Sunday, May 11, 2014

calls

Spent Saturday in the city (a new album containing my work was just released). After the thunderstorms up island I was hoping for a warbler fallout here but no such luck

One warbler though. The Common Yellowthroat was in full song in his traditional location near the head of the marsh. A call that is somewhere between 'weechy-weechy-wheech' and 'whichity-whichity-which'.

There were noisy terns on the creek and I was about to designate them as the first Common Terns of the year but when I got a closer look, all the ones that I could see well were Forster's Terns. Actually there were one or two Least Terns but I didn't pick out a single Common! I should add that the Common and Forster's calls are quite similar although Forster's is a bit higher in pitch. Is this another bit of evidence for climate change, the more southerly Forster's replacing the formerly common Common?

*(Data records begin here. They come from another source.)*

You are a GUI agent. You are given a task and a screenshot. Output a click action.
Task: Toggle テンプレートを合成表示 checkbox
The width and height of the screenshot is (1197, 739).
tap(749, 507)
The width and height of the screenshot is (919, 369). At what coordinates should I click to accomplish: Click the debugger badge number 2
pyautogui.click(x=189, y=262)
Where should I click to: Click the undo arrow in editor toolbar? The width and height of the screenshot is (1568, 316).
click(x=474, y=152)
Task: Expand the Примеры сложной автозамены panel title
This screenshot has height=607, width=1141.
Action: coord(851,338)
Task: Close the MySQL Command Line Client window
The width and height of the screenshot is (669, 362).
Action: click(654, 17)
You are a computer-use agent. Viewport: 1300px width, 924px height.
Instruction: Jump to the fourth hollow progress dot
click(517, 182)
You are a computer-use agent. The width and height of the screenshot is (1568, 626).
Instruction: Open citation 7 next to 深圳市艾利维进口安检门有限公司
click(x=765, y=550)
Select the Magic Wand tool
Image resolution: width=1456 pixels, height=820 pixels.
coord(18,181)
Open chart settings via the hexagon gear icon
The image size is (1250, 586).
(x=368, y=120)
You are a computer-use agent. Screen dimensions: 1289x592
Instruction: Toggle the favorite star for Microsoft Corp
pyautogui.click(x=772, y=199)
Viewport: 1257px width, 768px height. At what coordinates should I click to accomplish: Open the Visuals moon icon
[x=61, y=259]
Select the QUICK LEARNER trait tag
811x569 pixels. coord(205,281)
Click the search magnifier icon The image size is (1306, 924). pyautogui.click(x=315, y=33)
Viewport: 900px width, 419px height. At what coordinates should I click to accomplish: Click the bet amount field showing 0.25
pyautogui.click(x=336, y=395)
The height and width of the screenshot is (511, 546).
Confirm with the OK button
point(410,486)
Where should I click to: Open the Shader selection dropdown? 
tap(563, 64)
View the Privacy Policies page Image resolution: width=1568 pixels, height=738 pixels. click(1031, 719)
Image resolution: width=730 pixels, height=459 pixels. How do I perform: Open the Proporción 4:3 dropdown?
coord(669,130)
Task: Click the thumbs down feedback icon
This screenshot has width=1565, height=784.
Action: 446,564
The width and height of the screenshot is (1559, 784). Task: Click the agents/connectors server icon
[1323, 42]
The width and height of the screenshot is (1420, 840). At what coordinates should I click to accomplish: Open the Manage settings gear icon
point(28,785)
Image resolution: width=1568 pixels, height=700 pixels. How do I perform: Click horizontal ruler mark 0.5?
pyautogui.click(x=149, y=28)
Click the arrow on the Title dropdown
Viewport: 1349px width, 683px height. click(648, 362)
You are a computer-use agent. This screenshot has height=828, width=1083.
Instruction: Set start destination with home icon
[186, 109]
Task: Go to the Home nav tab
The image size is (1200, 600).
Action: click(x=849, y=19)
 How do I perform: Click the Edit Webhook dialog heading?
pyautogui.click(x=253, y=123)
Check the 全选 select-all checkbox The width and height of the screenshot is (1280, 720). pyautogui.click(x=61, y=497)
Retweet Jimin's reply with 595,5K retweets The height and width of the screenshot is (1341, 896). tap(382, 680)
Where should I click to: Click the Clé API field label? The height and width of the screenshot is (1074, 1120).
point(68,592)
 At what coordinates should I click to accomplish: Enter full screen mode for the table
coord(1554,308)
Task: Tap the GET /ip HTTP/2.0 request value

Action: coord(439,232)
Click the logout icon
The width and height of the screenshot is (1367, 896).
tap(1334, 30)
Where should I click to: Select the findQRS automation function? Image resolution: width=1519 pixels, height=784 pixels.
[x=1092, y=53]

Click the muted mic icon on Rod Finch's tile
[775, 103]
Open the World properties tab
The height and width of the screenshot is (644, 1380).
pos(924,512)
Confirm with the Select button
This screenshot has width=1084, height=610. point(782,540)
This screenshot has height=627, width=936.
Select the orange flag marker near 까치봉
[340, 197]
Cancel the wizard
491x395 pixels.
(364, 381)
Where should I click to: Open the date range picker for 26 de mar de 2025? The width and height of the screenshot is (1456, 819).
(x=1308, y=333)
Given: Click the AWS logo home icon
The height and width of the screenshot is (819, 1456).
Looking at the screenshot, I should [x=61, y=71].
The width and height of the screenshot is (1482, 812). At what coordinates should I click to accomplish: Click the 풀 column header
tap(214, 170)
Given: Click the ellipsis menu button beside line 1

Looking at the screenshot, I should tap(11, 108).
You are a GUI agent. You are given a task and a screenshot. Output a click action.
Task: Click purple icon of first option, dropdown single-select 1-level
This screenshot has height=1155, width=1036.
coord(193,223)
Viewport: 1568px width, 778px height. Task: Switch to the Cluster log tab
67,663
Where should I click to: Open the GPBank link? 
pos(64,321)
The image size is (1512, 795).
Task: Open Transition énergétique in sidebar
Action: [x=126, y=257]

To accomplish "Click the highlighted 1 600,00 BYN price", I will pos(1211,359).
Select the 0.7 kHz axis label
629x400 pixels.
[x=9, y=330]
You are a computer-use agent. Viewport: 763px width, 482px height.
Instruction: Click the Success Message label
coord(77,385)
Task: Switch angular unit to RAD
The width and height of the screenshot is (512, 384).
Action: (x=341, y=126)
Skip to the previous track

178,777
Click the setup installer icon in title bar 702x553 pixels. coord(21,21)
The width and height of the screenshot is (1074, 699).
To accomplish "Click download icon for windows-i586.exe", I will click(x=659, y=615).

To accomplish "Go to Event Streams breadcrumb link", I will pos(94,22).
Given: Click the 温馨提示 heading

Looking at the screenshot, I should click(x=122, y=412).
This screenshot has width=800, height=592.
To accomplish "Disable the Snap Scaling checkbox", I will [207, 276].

Another notable sound of the morning was the Green Heron's 'gunk' sound, a kind of mysterious belching low-boom call coming from high in a Pitch Pine and repeated every minute or so. When I first became aware of it -- just a few years ago -- I was truly puzzled. This is, it turns out, the Green Heron's love song, vastly different from the usual familiar call of this species. Well, at least I think it's a love call coming, as it does, in the springtime right after the bird's return from the south.

Scarlet Tanagers were still around this morning; they have been here since Thursday. Hard to tell if these are 'local' birds or migrants passing through to the north.